DATA FOR PROCESSING Block Start
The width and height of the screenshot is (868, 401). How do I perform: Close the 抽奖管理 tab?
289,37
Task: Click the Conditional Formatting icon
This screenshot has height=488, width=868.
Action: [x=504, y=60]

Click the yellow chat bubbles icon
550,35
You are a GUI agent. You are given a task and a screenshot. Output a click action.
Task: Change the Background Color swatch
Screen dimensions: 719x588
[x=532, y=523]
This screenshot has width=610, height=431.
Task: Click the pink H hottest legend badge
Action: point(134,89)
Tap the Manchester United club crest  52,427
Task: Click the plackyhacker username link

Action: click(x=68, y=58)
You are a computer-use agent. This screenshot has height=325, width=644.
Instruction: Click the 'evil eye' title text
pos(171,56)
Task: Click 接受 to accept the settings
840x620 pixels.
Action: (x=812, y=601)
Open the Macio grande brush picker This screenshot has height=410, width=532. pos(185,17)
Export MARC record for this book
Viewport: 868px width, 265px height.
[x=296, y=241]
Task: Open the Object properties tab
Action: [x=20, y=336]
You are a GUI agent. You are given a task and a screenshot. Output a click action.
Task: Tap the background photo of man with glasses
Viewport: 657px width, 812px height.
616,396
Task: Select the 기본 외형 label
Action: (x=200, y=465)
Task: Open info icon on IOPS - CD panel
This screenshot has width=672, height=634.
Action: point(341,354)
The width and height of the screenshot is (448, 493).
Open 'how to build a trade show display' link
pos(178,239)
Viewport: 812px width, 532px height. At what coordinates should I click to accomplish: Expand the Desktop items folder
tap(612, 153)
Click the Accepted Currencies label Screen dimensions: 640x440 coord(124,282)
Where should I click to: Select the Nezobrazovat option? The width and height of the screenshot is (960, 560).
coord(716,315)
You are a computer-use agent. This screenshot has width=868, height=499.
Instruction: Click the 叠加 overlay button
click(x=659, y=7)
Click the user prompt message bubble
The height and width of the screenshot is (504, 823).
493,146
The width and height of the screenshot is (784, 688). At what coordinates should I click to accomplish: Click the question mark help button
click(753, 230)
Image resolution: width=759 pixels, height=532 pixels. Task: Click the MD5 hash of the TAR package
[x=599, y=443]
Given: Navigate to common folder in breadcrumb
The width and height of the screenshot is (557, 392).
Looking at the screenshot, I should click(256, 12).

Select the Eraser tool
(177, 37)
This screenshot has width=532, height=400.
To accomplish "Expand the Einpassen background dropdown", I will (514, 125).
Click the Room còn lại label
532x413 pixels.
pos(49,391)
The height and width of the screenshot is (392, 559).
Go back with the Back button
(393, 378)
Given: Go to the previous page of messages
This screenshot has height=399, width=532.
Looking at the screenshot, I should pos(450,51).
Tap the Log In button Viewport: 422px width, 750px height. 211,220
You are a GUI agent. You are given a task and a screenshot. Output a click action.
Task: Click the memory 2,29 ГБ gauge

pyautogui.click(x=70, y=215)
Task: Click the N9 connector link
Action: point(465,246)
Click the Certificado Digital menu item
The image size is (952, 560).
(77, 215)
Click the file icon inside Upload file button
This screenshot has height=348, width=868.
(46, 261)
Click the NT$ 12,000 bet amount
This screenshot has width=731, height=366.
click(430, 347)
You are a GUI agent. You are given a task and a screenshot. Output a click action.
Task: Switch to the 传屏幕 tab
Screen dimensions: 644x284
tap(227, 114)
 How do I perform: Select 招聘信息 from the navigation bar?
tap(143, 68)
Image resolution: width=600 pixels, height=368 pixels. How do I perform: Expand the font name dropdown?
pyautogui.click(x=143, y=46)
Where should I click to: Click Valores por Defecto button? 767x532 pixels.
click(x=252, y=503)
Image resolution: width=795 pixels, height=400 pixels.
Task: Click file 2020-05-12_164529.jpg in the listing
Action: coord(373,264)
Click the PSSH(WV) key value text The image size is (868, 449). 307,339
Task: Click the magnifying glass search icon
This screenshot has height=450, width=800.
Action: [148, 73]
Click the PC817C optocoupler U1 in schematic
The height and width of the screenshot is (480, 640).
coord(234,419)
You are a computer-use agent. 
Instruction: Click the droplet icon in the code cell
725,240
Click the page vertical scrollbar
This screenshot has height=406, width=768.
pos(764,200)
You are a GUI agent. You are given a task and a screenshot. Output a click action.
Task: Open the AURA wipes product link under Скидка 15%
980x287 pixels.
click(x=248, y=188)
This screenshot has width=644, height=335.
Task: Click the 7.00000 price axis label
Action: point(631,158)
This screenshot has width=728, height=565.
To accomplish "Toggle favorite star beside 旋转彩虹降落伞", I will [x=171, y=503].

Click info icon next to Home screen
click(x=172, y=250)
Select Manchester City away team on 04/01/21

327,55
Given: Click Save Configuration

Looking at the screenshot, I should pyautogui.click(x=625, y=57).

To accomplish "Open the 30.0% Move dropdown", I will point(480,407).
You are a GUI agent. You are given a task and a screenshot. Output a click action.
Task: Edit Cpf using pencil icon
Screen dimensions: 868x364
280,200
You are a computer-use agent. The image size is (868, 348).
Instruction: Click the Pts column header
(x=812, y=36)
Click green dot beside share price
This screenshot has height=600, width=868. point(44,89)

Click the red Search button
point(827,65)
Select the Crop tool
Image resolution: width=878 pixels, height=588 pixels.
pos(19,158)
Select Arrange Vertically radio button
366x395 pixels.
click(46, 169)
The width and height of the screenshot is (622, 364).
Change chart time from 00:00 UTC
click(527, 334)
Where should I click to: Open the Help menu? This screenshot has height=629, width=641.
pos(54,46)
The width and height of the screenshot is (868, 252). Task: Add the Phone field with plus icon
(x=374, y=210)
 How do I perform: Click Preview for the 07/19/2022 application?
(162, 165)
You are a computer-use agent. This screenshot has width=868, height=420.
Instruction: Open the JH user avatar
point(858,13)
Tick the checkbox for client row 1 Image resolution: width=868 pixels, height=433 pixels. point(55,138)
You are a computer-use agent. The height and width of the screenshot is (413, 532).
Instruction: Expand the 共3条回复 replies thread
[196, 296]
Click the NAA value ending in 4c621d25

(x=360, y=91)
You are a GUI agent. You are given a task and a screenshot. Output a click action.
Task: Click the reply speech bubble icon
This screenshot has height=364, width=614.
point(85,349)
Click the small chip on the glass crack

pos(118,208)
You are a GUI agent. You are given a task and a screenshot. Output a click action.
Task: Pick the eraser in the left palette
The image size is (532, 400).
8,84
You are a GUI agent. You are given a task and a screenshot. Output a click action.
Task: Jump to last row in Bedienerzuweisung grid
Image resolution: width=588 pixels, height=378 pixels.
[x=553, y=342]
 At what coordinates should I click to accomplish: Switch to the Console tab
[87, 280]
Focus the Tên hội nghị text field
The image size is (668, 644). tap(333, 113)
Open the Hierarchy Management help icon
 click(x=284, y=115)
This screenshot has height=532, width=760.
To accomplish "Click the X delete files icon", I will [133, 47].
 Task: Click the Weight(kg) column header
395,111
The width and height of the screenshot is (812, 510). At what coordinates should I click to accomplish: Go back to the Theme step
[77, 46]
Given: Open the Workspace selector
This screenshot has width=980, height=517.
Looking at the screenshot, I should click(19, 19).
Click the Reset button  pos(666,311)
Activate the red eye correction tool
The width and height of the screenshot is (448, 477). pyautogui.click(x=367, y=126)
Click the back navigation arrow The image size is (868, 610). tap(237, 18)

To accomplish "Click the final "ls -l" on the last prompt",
DATA FOR PROCESSING Block End
REQUIRED ACTION ->
From the entries above, extract only the lines running from the one containing "Click the yellow chat bubbles icon" through the one containing "Task: Click 接受 to accept the settings", inclusive.

YOUR RESPONSE ->
Click the yellow chat bubbles icon
550,35
You are a GUI agent. You are given a task and a screenshot. Output a click action.
Task: Change the Background Color swatch
Screen dimensions: 719x588
[x=532, y=523]
This screenshot has width=610, height=431.
Task: Click the pink H hottest legend badge
Action: point(134,89)
Tap the Manchester United club crest  52,427
Task: Click the plackyhacker username link

Action: click(x=68, y=58)
You are a computer-use agent. This screenshot has height=325, width=644.
Instruction: Click the 'evil eye' title text
pos(171,56)
Task: Click 接受 to accept the settings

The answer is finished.